Getting ahead of this issue requires education and training. I strongly recommend that, if you foresee this being a struggle, then this issue should be flagged prior to experiencing a crisis and steps should be taken to overcome these internal struggles. This can be done in a number of ways and is often a process, rather than a “quick fix”. But it’s well worth the effort.
Burhan Kent says
Hi, as I listened to your presentation in the video, I didn’t hear you mention a Public Relations practitioner as one of the important people selected for the crisis management. Should I assume that PRP mustn’t be among the selected important individuals entailed to manage the crisis?
Melissa Agnes says
Absolutely not. Please don’t make that assumption. I mentioned department heads in the video, which means all relevant department heads including PR / communications. I couldn’t list every single representative or important crisis management team member, as a) that list would be too long for a short video and b) every organization is structured differently.

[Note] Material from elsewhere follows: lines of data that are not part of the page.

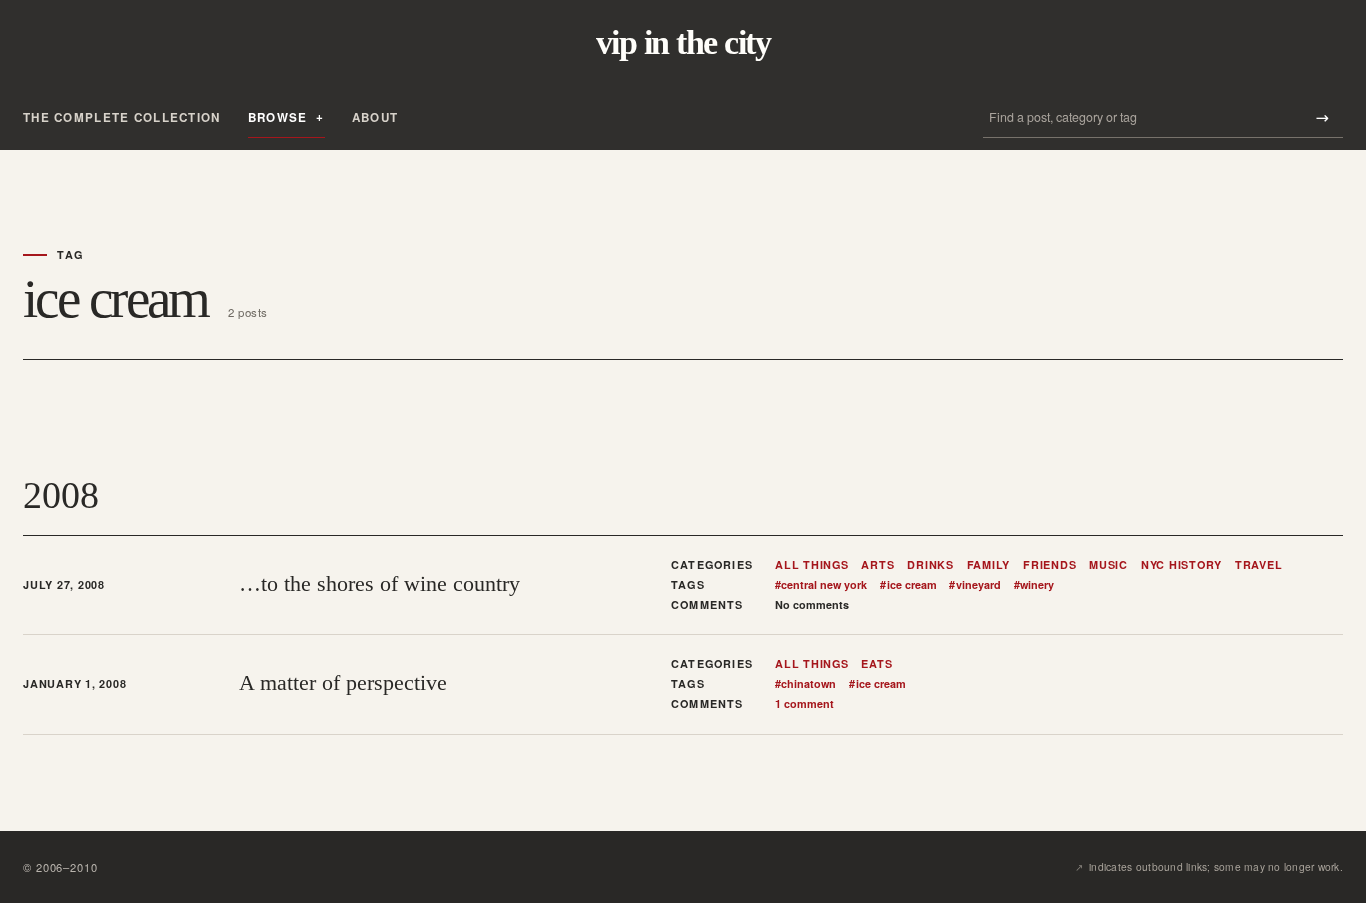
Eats (876, 664)
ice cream (908, 585)
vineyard (974, 585)
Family (989, 565)
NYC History (1181, 565)
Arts (877, 565)
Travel (1259, 565)
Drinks (930, 565)
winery (1034, 585)
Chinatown (805, 684)
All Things (812, 565)
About (375, 117)
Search (1322, 117)
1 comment (804, 703)
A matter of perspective (343, 682)
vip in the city (683, 43)
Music (1108, 565)
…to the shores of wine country (379, 583)
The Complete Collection (122, 117)
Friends (1049, 565)
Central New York (821, 585)
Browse (278, 117)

Thanks for reaching out and asking this important question.
Shawn Gossman says
Good Morning Melissa,
I’d like to congratulate and thank you for this great blog post. I feel like your statement of having the right people involved is very true. Emergencies and crises required skilled folks to be involved in all phases of managing them. This is where we look to the subject matter experts of our organizations. And we need to make sure that we’re not looking at titles or degrees that these potential candidates have acquired. We need to be looking at their experience. At this time, I work in manufacturing. The facility in which I work at could easily face various different types of disasters based on my own personal vulnerability and threat identification analysis. In my opinion, to effectively create a disaster management plan for the factory – multiple people would need to be involved in the process including management, safety department officials, supervisors, union officials and even skilled workers within each department of the facility. The skilled workers are really going to be the main form of intelligence gathering for the plan because these workers are the ‘boots on the ground’ folks in these departments – they’ve seen what could be dangerous and they know and understand the environment in which they work in. So your post and video goes a long way with that observation. Good job and I look forward to continuing to read your blog and watch your videos. 🙂
Melissa Agnes says
You’re correct. These people should all have a part in helping to develop the organization’s crisis preparedness program. Glad to hear the video provided you with useful food for thought!